Por último, está el caso, más conocido, de la ampliación de la carretera de cuota en Tepoztlán. En ese caso, aparentemente, la derrama de recursos a la comunidad (a cambio de la carretera) ha sido significativo. Finalmente, los gobiernos conocen ya la capacidad de respuesta y de resistencia de ese pueblo, frente a proyectos de desarrollo con efectos ambientales cuestionables. Pero aún así –y todo indica que la resistencia tepozteca en este caso ha sido, hasta ahora, menor a la que hubo contra del proyecto de un campo de golf de hace algunos años– la compra de la opinión de una parte importante del pueblo no equivale a una discusión informada de las alternativas.
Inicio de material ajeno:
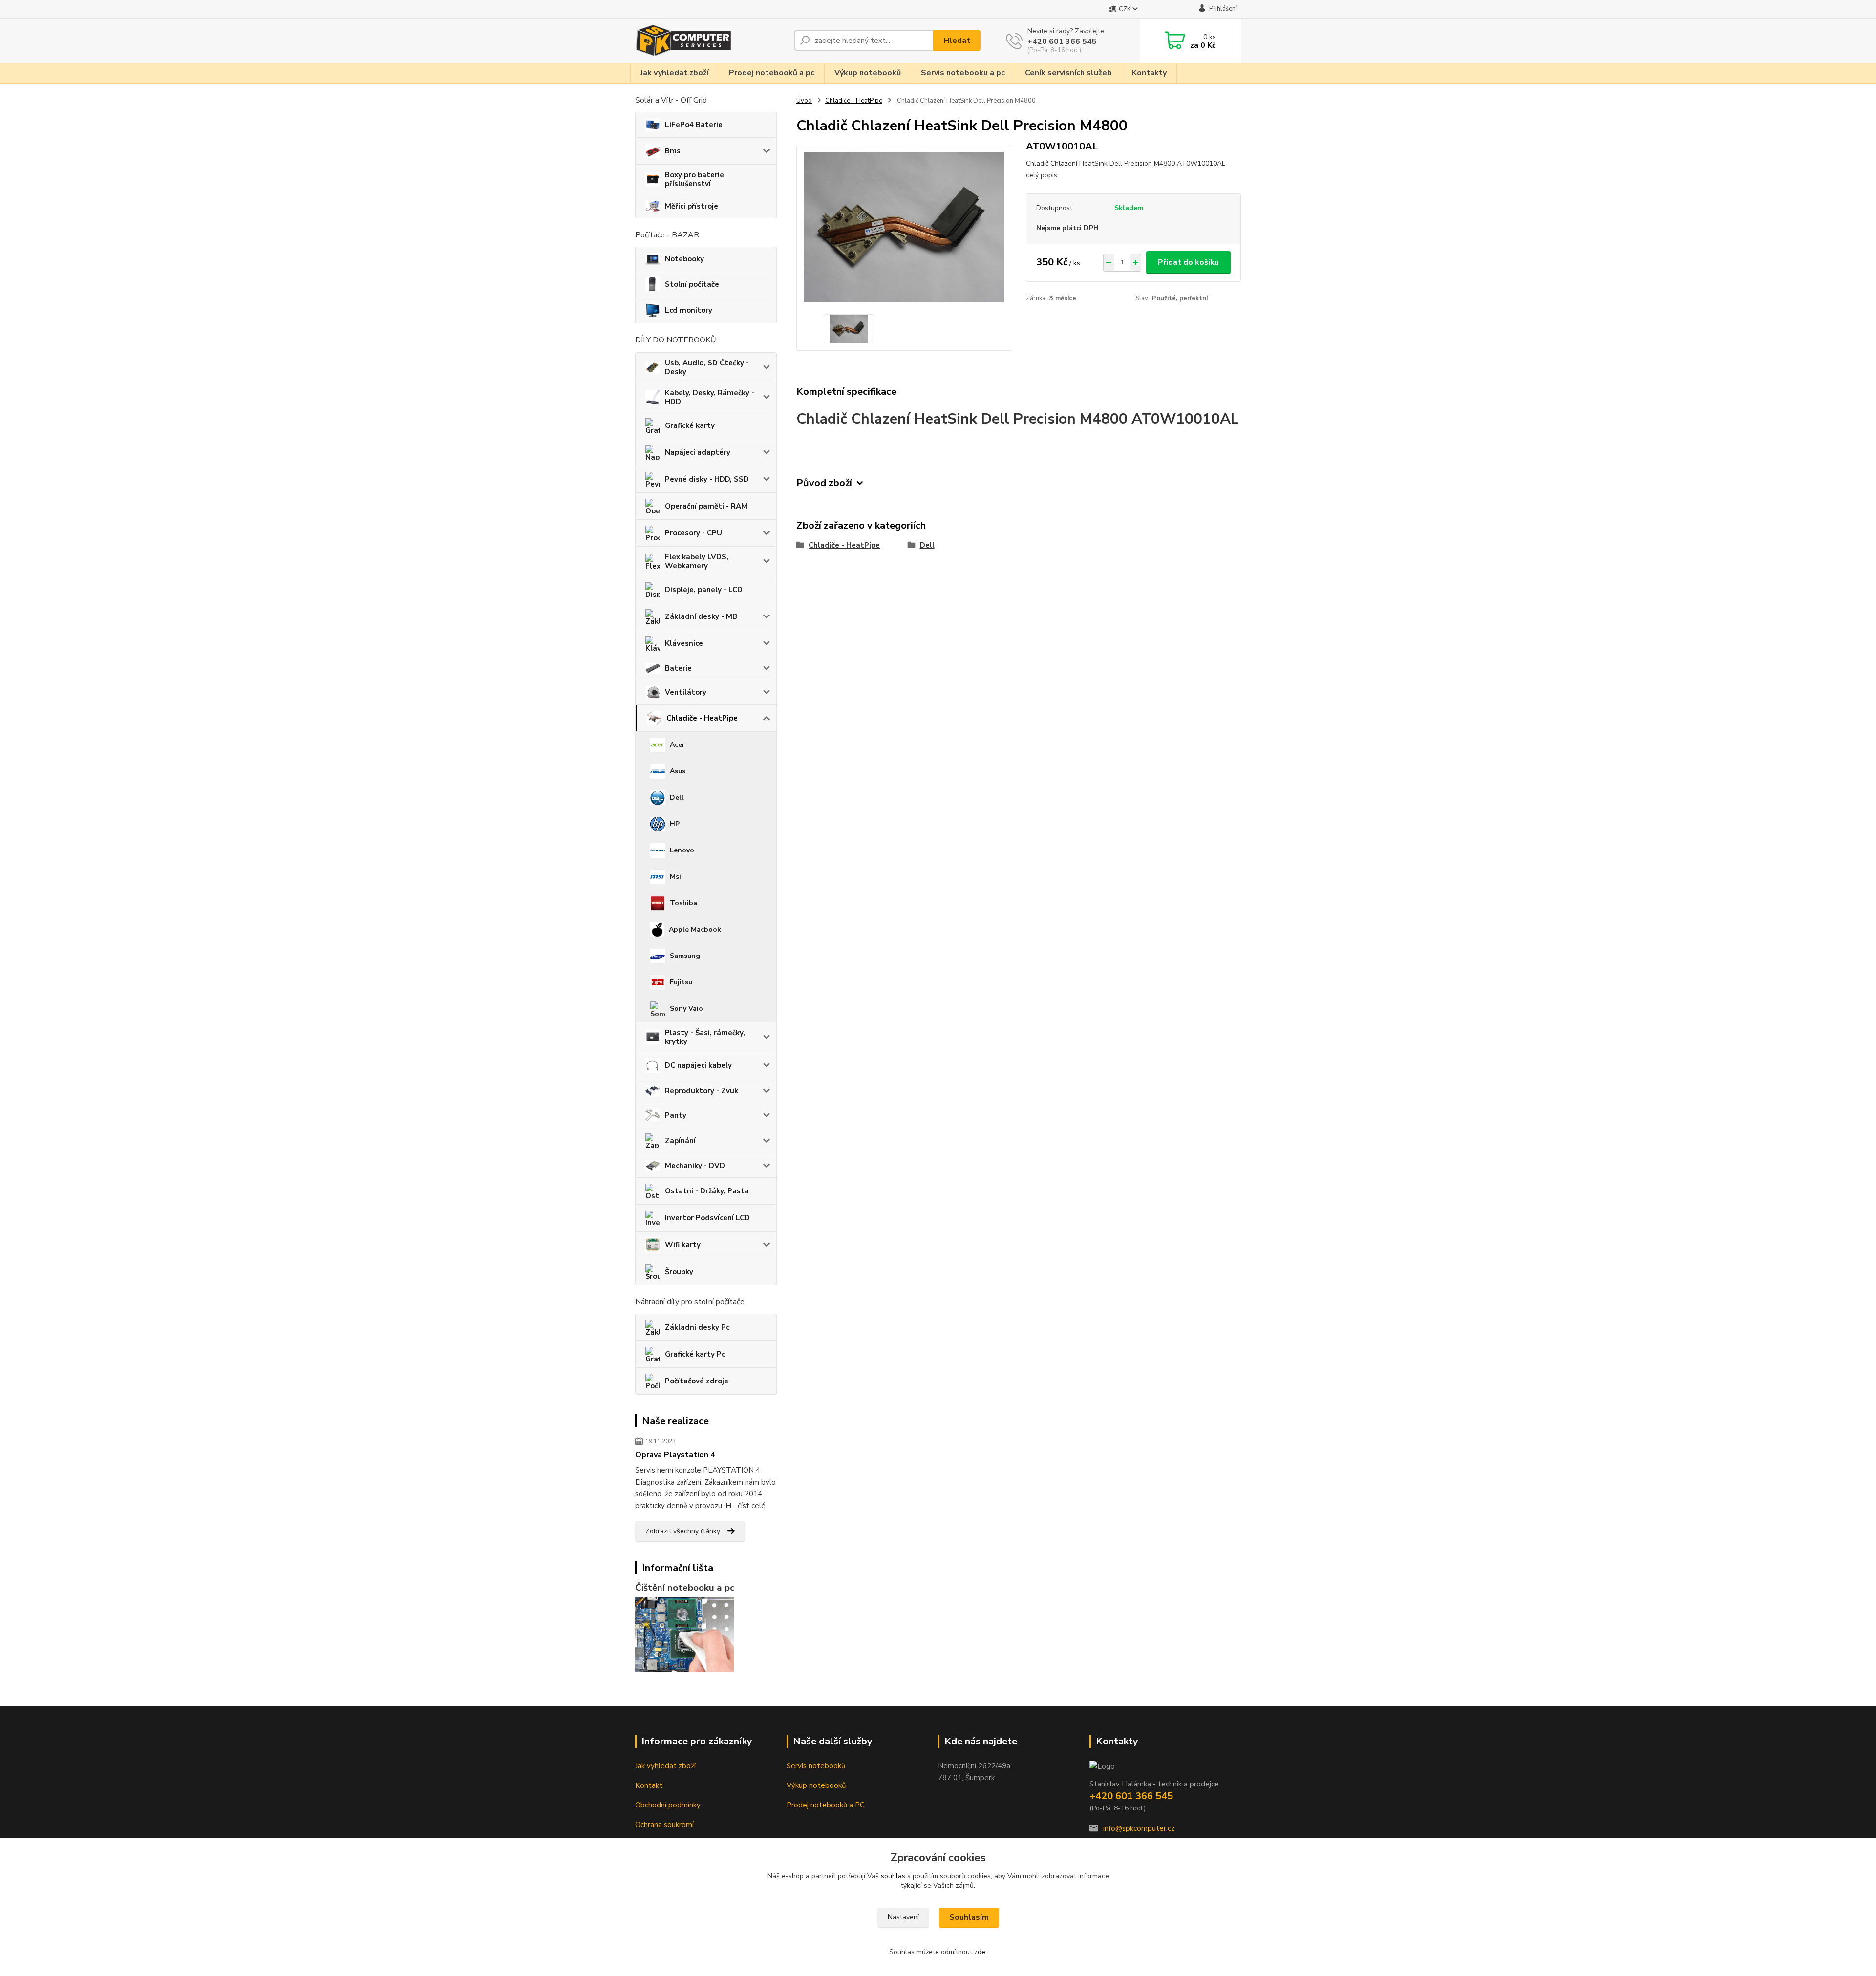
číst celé (752, 1505)
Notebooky (684, 259)
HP (675, 824)
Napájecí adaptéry (697, 452)
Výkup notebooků (867, 72)
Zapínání (680, 1141)
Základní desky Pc (697, 1327)
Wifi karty (683, 1245)
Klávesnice (684, 643)
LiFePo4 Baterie (694, 124)
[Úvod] (711, 40)
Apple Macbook (695, 929)
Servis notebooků (816, 1766)
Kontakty (1149, 72)
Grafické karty (690, 425)
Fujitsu (681, 982)
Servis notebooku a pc (963, 72)
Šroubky (679, 1271)
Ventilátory (685, 692)
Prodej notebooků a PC (826, 1805)
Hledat (956, 40)
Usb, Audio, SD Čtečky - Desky (707, 367)
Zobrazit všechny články (682, 1531)
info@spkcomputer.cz (1138, 1828)
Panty (675, 1115)
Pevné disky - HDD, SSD (707, 479)
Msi (675, 876)
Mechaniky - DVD (695, 1165)
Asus (677, 771)
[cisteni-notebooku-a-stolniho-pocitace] (684, 1633)
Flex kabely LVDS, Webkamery (696, 561)
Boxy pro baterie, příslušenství (695, 179)
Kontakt (648, 1785)
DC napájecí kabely (698, 1065)
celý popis (1041, 175)
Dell (677, 797)
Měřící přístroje (691, 206)
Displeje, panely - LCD (704, 590)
En lo de Tezpotlán, llama la atención el mal trato que ha recibido el movimiento contrario a la ampliación de la carretera en gran parte de la prensa capitalina. Así, Sergio Sarmiento, de Reforma, alega que los tepoztecos se dividen en dos clases: los amantes del progreso y los conservadores a ultranza, que sólo quieren hacer de lado al progreso por mantener una comunidad tradicional, pobre y menguante. Esta clase de imagen ha aparecido, con algunas variantes, en buena parte de la prensa de la ciudad de México.
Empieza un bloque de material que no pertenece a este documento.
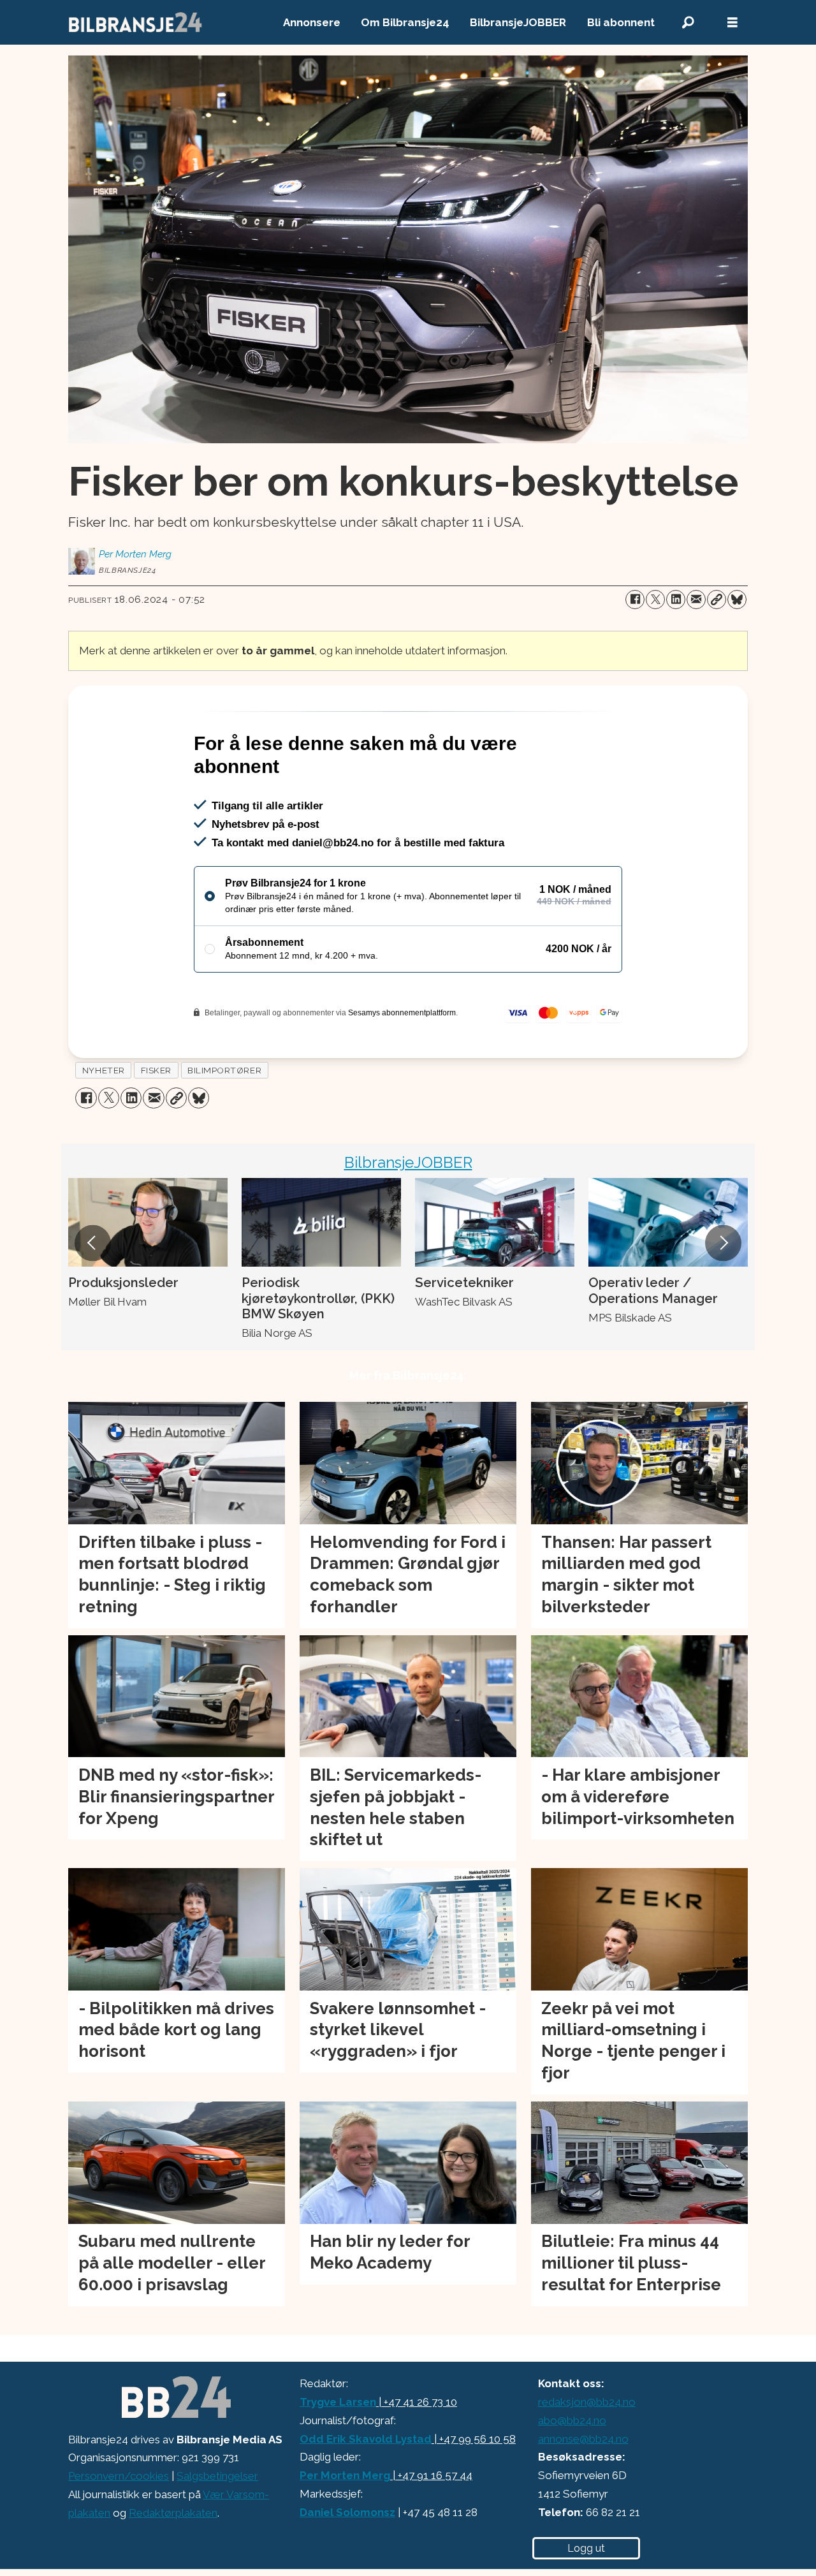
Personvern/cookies (118, 2530)
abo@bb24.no (572, 2475)
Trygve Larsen (338, 2456)
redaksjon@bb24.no (587, 2456)
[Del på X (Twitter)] (655, 599)
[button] (92, 1298)
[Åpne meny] (732, 23)
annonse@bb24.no (583, 2493)
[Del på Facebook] (635, 599)
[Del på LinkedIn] (675, 599)
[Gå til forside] (136, 22)
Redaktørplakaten (173, 2567)
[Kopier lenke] (716, 599)
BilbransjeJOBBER (518, 22)
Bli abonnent (621, 22)
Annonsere (311, 22)
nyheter (103, 1125)
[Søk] (688, 22)
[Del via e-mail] (696, 599)
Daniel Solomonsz (347, 2567)
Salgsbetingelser (217, 2530)
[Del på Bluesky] (737, 599)
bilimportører (224, 1125)
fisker (156, 1125)
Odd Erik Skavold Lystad (366, 2493)
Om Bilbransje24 (405, 22)
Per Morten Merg (345, 2530)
En lo fundamental, se trata de una opinión que le da el espaldarazo a toda la obra pública, que queda pintada siempre y en principio como progresista (independientemente de su contenido), y que, también en principio, presenta toda protesta como contraria al progreso. Se trata de una representación peligrosa. México tiene hoy un gobierno que se ha comprometido a hacer obra pública masiva, con muchos miles de millones de dólares por detrás. Importa, y mucho, que haya verdadera calidad democrática en la discusión de esos proyectos, y que las voces que se opongan a ellos se levanten con la seguridad de que no serán amenazadas, ni silenciadas con violencia.